The bill also sweeps away some very old legislation, through the repeal of the Parricide Act 1594 and reform of the law relating to forfeiture. The notorious Dr Crippen was found guilty of murdering his wife Cora. He inherited from his wife and as he sat in jail awaiting his fate of hanging he wrote a will leaving his estate to his mistress. However, the judge said that
“it is clear that the law is that no person can obtain or enforce any right resulting to him from his own crime”,
and Dr Crippen was thus subject to the law of forfeiture. Forfeiture is where an individual loses their right to inherit because they have unlawfully killed their benefactor. At the moment, although such an individual would lose any rights to inherit, the way in which they are treated in the eyes of the law also dictates how any inheritance would be distributed to others. We have therefore made changes to ensure that the law is fairer and more consistent.
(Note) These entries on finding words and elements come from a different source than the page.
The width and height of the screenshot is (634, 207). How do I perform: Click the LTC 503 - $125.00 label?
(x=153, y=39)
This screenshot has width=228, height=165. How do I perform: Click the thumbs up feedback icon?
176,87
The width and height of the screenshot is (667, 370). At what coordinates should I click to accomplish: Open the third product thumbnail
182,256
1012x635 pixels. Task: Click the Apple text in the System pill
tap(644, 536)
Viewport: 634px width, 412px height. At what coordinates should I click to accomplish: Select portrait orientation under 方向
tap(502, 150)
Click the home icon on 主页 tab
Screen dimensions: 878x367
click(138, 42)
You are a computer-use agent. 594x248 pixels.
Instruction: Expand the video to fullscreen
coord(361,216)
The bill also reforms estate administration by putting in place protections for trustees and executors in certain circumstances and for persons acquiring title in good faith. It also reforms other matters, including the abolition of donatio mortis causa and the right to claim the expense of mournings.
It will have been clear that the Scottish Government has listened carefully to the views of stakeholders and the committee, which is why at stage 2 we made a number of changes to the bill.
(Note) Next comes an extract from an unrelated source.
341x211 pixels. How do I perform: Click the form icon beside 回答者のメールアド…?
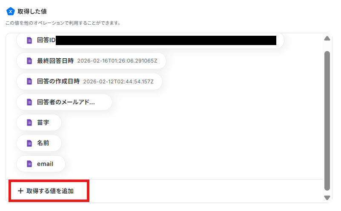pyautogui.click(x=29, y=102)
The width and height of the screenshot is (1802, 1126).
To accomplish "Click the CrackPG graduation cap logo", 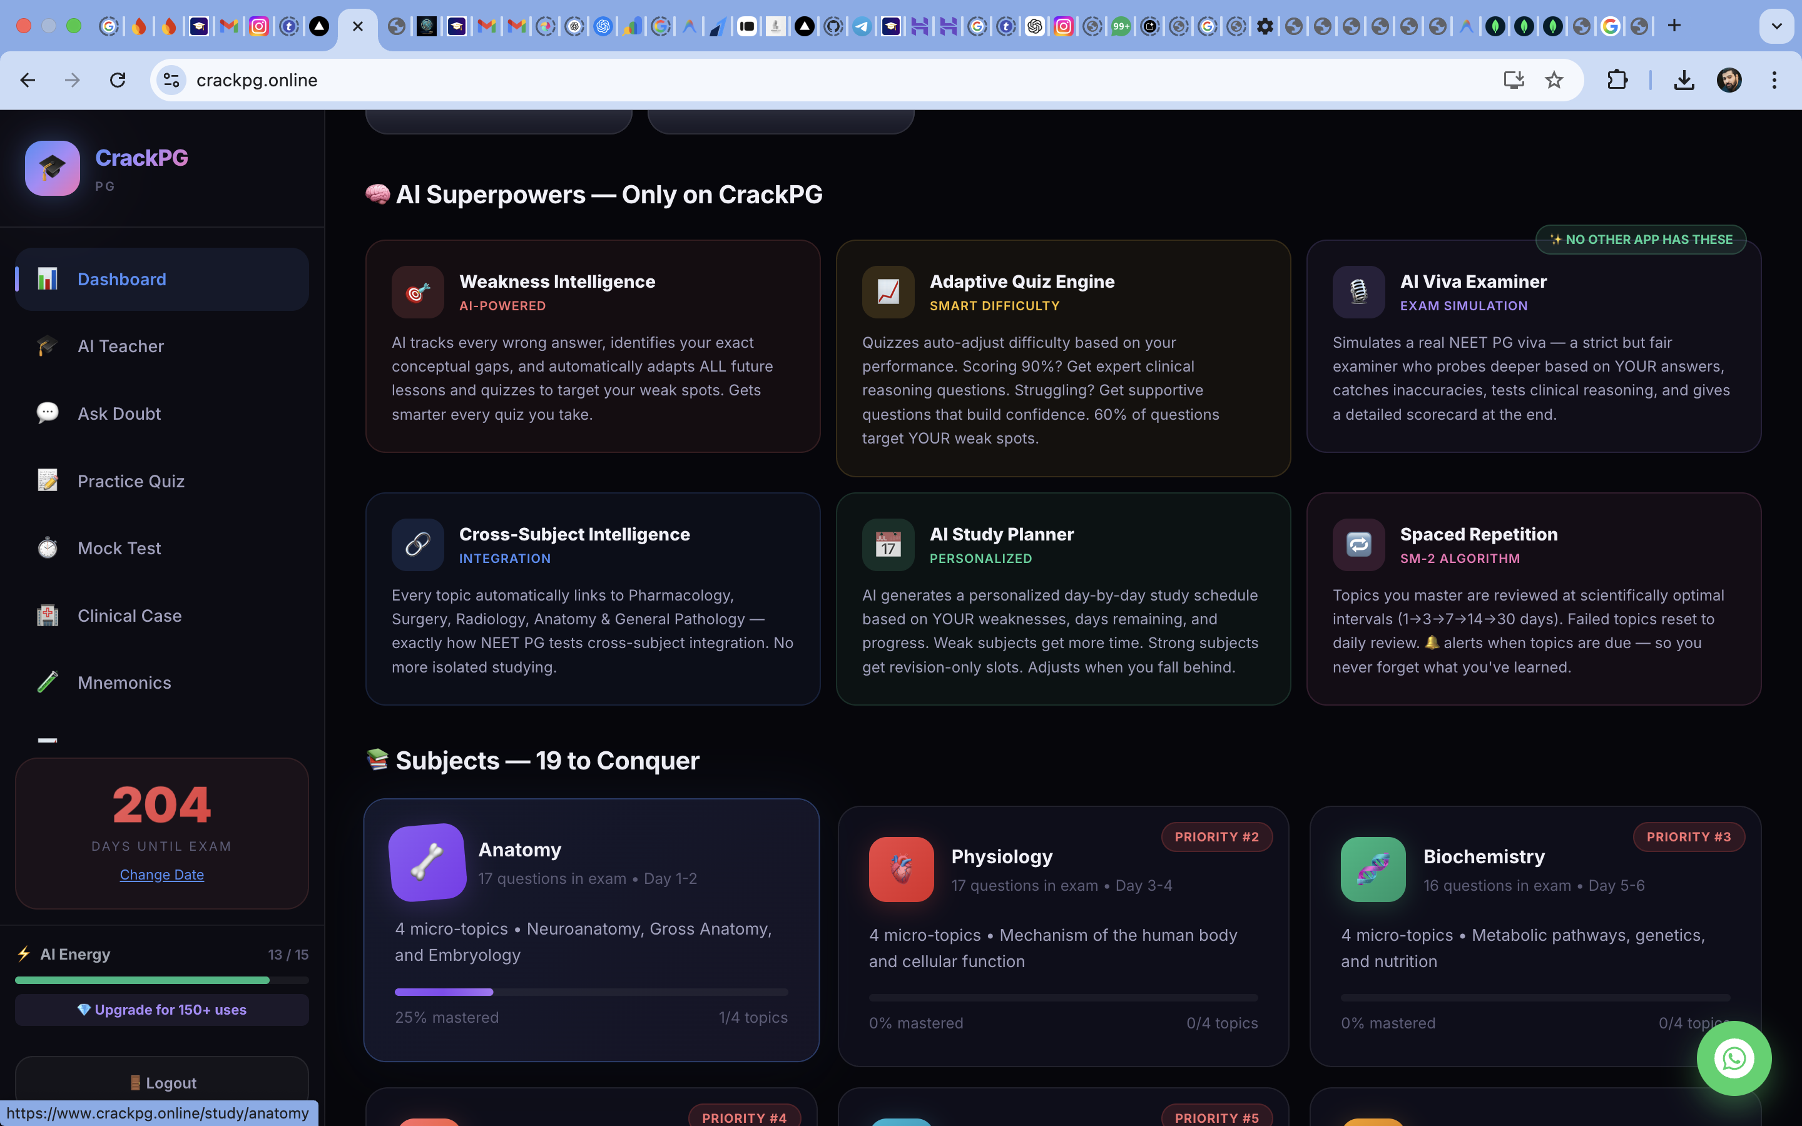I will pyautogui.click(x=52, y=168).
In succession law, someone must survive to inherit; equally, sometimes, for another person to inherit, it must be clear that the person on whom their inheritance is conditional has died before the testator. Failure to survive does not necessarily mean that a person can be regarded as dying before another person. A person who fails to survive the testator may have died at the same time as them. At stage 2, we made a number of changes to ensure that, where needed to achieve the policy objectives, it is clear that a person died before another person. Earlier today, we made some further small but related amendments to ensure that there are no unintended consequences or surprising outcomes, and that the detail is unambiguous.
Earlier, we debated some unanticipated amendments to the bill that arose out of the business decision of one of the providers of bonds of caution to withdraw from the market. As Nigel Don said, we had a very short space of time in which to consider the impact of that decision and take action to try and mitigate its worst effects. I am very grateful to the Scottish Courts and Tribunals Service for highlighting the problem in the first place and for working with us to get the best possible remedy, given the many constraints that we were under. Once again, the Law Society of Scotland was able to offer its views under significant time pressures and to provide the necessary reassurances on the remedy.
The committee also demonstrated its capacity to take quick evidence and arrive at a view. I very much appreciate the additional scrutiny that the evidence session provided and the input of the witnesses who attended the committee. It gives me even greater confidence going forward that the solution that we have provided for will address an immediate situation and give us the capacity to insulate against any further change that is beyond our control.
We will turn again to the reform of bonds of caution as part of the wider and more fundamental reform of the law of succession, as John Scott indicated. I will continue to reflect on a number of the suggestions that were made at an earlier evidence session, which are more appropriate to our further consideration of bonds of caution.
Voting for the Succession (Scotland) Bill today will ensure that an important area of the law is subject to long-overdue reform. It is an area with which, at some point—or indeed at various points—in our life, we will all come into contact in one way or another. It is therefore vitally important that the law meets expectations and is fit for purpose, and I believe that these reforms will achieve that aim.
I move,
That the Parliament agrees that the Succession (Scotland) Bill be passed.